= Michael Ho (surfer) =

Professional surfer

Michael Ho (born July 13, 1957) is a Hawaiian Chinese professional surfer who has won the Hawaiian Triple Crown, the Duke Classic, the World Cup, and the 1982 Pipe Masters. He is the brother of Derek Ho, another champion surfer. Michael is also the father of Women's World Tour surfer Coco Ho and Mason Ho - "The World’s Most Entertaining Surfer". The Ho brothers have Chinese, native Hawaiian, and American European roots. Their father Edmund "Chico" Ho is half Chinese and half Native Hawaiian while their mother Joeine Ho is of American European descent. Their paternal grandfather moved to Hawaii in 1892 from China.

Ho was born in San Mateo, California. He became one of Hawaii's first full-time professional surfers, and in 1975 finished runner-up in the Duke Kahanamoku Classic and the Pro Class Trials. Ho was already being called the world's finest "position" surfer, meaning he invariably placed himself in the most critical section of the wave using the simplest and cleanest line. He often rode with a ramrod straight back, knees apart, his right arm distinctively held out from his body, hand dangling at the wrist. (Younger brother Derek Ho, the 1993 world champion, surfed in much the same way.)

At 5'5", 135 pounds, Ho was never able to explode through a turn the way his heavier peers could, but nobody was quicker on their feet, and few were as innately stylish. He was one of the world's best tuberiders in the mid- and late '70s (he helped invent the "pigdog" tuberiding technique), and his skills only improved throughout the '80s. Gregarious around friends and family, the mustachioed Ho kept a wary distance from the rest of the surf world, and was a somewhat shadowy figure during his 13 years (1976–88) on the pro tour.

Ho performed well at world tour venues around the world, but never won a pro circuit event outside of Hawaii. On the North Shore, however, he was a competitive force for more than 25 years: a five-time Pipeline Masters finalist (winning in 1982, even though hobbled by a cast on his right wrist); an eight-time Duke finalist (winning in 1978 and 1981); a four-time winner of the Xcel Pro (1988, 1990, 1991, and 1996); a two-time Triple Crown winner (1983 and 1985); and a four-time competitor in the Quiksilver in Memory of Eddie Aikau big-wave event at Waimea (finishing fourth in 1990).

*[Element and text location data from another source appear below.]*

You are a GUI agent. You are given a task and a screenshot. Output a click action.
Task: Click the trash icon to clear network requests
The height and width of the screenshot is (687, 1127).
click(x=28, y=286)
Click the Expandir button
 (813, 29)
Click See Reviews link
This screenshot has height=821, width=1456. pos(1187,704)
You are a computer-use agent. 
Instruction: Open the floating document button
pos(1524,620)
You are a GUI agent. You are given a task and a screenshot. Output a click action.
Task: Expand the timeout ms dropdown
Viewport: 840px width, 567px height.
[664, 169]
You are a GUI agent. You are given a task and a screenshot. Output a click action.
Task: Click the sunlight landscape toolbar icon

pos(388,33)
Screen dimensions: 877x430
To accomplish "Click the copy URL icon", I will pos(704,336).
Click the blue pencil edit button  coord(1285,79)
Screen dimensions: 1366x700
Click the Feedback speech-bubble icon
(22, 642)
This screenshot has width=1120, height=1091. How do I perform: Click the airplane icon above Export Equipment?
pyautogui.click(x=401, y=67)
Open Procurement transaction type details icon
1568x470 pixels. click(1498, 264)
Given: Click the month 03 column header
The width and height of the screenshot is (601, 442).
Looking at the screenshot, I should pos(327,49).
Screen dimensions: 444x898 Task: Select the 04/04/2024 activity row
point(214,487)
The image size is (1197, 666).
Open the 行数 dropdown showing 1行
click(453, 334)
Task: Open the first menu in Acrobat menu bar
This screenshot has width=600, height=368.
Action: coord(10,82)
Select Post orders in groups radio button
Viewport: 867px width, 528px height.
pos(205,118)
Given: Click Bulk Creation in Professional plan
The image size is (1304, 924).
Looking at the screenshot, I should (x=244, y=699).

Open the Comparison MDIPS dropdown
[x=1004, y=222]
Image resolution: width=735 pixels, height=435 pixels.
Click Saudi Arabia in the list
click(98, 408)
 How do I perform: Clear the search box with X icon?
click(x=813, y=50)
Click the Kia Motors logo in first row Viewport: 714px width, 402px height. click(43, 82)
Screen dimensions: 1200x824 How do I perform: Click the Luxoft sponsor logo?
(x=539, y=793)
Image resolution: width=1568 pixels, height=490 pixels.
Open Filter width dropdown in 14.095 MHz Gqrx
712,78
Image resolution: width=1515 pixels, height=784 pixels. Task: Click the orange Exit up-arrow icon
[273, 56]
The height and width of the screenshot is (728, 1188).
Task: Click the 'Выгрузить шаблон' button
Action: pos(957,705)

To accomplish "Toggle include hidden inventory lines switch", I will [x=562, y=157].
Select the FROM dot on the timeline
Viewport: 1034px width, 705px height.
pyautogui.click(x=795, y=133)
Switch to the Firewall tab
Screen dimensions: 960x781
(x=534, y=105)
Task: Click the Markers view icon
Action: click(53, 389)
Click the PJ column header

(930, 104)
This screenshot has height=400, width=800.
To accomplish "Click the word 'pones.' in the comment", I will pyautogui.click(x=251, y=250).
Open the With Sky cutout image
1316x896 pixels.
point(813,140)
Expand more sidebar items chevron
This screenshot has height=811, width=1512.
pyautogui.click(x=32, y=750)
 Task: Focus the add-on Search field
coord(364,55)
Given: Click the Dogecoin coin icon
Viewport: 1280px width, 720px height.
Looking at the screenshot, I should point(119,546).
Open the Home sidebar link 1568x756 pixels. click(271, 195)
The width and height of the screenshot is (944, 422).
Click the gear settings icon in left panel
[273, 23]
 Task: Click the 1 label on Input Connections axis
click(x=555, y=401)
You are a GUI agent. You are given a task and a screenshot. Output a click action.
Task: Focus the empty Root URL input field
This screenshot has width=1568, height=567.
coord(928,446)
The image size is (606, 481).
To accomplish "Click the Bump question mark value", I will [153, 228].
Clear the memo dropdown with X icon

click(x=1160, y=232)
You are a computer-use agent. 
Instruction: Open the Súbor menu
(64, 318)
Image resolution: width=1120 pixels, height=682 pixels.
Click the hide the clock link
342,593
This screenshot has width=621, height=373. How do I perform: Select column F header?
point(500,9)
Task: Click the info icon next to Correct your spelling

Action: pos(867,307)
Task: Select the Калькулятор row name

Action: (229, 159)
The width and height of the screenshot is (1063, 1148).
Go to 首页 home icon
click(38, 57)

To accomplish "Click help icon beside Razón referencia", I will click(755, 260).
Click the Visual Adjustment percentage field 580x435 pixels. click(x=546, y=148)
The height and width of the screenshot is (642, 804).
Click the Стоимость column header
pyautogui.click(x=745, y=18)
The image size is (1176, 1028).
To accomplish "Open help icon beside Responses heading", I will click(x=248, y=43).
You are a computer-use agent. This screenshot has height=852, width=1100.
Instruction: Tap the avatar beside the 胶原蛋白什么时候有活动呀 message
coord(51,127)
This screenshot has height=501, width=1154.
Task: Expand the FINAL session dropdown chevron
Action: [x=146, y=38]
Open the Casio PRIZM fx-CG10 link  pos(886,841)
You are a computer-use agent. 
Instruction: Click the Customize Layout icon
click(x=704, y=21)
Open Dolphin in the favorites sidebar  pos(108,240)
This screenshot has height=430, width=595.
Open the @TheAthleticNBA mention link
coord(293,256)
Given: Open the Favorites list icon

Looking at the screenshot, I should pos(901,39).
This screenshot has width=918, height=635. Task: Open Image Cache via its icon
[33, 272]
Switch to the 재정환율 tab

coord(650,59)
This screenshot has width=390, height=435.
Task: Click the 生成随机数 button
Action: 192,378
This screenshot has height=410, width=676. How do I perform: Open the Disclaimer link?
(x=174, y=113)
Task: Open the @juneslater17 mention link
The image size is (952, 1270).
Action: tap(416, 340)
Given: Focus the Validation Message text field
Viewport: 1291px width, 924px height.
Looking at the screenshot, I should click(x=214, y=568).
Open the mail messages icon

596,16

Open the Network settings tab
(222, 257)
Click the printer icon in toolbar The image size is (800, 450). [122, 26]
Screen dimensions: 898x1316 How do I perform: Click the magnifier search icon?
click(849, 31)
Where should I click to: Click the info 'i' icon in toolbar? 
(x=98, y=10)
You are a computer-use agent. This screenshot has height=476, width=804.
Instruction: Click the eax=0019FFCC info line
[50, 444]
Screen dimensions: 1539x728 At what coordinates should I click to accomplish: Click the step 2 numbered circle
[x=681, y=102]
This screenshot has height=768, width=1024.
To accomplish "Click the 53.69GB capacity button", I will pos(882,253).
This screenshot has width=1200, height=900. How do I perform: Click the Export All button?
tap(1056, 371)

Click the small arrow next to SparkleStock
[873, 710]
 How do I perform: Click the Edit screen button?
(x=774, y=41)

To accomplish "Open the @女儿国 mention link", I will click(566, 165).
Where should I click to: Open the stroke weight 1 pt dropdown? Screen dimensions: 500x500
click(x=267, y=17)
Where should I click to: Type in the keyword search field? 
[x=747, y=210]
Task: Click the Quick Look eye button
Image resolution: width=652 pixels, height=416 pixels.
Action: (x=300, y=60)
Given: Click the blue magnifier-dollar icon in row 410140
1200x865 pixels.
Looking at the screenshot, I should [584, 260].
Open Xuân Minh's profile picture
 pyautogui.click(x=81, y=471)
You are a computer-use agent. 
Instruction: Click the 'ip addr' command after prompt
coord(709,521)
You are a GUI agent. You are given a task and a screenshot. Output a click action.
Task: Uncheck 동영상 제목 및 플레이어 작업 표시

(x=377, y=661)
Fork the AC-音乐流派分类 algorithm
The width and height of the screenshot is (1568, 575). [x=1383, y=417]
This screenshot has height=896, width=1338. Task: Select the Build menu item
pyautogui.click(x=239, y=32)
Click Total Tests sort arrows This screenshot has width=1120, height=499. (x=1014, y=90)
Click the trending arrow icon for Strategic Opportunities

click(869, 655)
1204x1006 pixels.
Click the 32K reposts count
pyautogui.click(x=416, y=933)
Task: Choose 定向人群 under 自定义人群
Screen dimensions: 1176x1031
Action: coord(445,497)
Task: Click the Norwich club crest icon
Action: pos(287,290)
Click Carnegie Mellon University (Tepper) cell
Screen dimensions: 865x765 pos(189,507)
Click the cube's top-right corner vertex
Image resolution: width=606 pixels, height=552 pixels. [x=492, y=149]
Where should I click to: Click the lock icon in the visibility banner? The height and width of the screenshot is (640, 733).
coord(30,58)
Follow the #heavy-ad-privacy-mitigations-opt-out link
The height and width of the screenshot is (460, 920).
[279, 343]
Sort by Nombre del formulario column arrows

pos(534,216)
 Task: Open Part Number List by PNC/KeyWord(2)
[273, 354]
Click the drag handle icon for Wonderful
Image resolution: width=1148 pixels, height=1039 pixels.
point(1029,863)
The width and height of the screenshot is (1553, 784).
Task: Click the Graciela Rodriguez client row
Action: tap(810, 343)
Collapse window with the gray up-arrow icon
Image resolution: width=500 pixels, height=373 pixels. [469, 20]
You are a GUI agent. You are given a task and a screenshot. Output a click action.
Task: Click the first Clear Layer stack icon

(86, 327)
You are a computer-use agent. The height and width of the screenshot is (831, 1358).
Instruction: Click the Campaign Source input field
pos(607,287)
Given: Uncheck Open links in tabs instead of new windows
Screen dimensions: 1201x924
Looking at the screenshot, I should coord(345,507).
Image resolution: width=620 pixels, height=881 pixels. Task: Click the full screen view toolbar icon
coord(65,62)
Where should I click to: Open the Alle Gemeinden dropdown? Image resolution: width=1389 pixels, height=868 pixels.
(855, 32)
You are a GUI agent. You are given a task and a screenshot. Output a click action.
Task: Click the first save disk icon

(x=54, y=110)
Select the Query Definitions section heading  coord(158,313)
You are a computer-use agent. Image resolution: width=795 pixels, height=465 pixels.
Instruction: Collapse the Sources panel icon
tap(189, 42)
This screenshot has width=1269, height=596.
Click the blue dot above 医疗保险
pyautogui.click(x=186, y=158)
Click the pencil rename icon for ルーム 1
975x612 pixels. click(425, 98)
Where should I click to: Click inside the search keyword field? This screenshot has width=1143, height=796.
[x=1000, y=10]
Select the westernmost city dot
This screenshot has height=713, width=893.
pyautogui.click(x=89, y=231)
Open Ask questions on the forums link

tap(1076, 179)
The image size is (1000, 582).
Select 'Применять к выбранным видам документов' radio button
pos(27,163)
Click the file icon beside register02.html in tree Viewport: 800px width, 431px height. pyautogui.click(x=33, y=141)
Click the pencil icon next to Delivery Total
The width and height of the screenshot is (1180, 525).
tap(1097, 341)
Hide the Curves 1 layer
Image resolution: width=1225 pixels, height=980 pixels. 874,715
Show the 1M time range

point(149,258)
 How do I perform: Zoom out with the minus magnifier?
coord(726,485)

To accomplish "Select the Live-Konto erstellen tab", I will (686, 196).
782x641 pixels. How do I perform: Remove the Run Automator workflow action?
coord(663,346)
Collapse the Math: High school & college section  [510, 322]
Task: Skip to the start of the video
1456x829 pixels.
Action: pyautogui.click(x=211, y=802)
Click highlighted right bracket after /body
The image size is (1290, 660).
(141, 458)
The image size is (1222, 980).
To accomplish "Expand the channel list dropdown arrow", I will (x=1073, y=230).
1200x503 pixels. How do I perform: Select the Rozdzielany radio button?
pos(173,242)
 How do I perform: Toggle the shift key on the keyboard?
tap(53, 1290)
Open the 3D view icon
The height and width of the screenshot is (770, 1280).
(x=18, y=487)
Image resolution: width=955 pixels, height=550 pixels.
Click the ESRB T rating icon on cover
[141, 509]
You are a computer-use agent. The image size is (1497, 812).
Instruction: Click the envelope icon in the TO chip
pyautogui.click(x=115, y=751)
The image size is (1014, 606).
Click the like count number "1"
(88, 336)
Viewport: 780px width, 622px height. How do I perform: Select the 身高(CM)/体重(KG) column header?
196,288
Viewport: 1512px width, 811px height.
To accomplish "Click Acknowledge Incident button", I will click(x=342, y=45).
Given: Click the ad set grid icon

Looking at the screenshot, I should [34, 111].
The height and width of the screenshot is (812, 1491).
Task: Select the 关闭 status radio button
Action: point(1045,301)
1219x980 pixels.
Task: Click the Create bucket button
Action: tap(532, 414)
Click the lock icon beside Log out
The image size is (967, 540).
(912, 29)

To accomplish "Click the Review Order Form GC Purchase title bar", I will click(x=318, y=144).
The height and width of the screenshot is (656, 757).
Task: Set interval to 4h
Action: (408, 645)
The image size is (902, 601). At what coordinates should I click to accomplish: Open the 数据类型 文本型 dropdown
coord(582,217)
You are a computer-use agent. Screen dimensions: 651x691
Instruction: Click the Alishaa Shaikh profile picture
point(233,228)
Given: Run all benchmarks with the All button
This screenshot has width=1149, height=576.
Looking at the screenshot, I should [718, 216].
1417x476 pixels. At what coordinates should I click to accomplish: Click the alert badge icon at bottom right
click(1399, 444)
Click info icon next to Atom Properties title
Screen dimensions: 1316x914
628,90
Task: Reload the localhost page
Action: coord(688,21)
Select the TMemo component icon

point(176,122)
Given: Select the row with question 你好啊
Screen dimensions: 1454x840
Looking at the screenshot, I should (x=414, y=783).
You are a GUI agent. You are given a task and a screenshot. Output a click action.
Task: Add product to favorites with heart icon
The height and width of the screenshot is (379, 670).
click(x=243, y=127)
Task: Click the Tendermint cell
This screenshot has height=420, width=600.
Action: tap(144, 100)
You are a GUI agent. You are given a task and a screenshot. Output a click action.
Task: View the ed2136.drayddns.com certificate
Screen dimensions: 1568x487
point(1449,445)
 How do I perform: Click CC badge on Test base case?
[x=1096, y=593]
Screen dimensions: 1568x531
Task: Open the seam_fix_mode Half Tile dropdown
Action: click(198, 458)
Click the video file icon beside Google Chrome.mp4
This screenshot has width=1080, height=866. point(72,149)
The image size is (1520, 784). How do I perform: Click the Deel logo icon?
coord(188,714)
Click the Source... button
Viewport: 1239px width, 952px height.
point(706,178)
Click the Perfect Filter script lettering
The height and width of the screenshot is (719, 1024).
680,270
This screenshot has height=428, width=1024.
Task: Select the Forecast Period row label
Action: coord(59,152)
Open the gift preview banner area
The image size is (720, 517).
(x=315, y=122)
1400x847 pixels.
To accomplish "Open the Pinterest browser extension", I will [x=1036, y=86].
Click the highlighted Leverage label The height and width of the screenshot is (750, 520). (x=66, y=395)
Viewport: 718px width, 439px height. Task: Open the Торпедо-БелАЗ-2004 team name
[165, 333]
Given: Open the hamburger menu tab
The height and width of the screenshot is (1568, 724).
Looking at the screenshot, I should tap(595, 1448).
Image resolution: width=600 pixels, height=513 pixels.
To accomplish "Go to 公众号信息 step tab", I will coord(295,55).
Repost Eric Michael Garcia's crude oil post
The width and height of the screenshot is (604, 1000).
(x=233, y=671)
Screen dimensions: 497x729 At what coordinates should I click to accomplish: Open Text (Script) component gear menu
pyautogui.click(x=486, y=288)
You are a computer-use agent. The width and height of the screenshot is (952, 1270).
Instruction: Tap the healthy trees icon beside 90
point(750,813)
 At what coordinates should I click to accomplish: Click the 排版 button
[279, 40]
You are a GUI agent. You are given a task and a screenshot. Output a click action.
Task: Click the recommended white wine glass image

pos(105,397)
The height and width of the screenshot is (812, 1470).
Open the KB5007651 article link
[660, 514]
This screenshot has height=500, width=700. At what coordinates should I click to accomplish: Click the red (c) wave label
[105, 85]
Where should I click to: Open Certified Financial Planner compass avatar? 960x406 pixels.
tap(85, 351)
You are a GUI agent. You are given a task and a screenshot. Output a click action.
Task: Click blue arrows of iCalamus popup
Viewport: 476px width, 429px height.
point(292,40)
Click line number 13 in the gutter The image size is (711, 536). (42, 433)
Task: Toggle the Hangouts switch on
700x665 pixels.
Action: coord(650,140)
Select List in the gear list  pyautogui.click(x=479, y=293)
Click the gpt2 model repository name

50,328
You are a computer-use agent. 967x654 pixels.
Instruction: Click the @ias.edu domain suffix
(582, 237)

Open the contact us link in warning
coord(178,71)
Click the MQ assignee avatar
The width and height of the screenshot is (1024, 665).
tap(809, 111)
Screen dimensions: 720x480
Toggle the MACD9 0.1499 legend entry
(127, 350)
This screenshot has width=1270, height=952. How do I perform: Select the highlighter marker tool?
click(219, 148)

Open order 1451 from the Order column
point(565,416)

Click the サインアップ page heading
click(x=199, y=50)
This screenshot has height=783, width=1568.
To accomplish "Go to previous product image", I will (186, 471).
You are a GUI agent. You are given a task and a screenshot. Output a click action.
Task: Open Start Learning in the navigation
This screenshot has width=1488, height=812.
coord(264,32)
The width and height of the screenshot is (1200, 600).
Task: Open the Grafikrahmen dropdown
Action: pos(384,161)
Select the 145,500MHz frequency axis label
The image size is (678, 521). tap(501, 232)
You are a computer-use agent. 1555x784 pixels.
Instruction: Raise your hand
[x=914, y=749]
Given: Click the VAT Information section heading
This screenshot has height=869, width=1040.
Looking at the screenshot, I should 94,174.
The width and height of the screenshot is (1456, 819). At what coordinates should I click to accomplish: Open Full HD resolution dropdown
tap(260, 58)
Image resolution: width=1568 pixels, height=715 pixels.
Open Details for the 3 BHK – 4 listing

In one of pro surfing's most remarkable competitive achievements, the 40-year-old Ho finished runner-up in the 1997 Pipeline Masters. A mainstay in the World Masters Championships, an annual event for ex-pros over the age of 36, Ho won the event in 2000, and made the quarterfinals of the 2011 event in Brazil. In 2012, Ho was inducted to the Surfing Walk of Fame at Huntington Beach.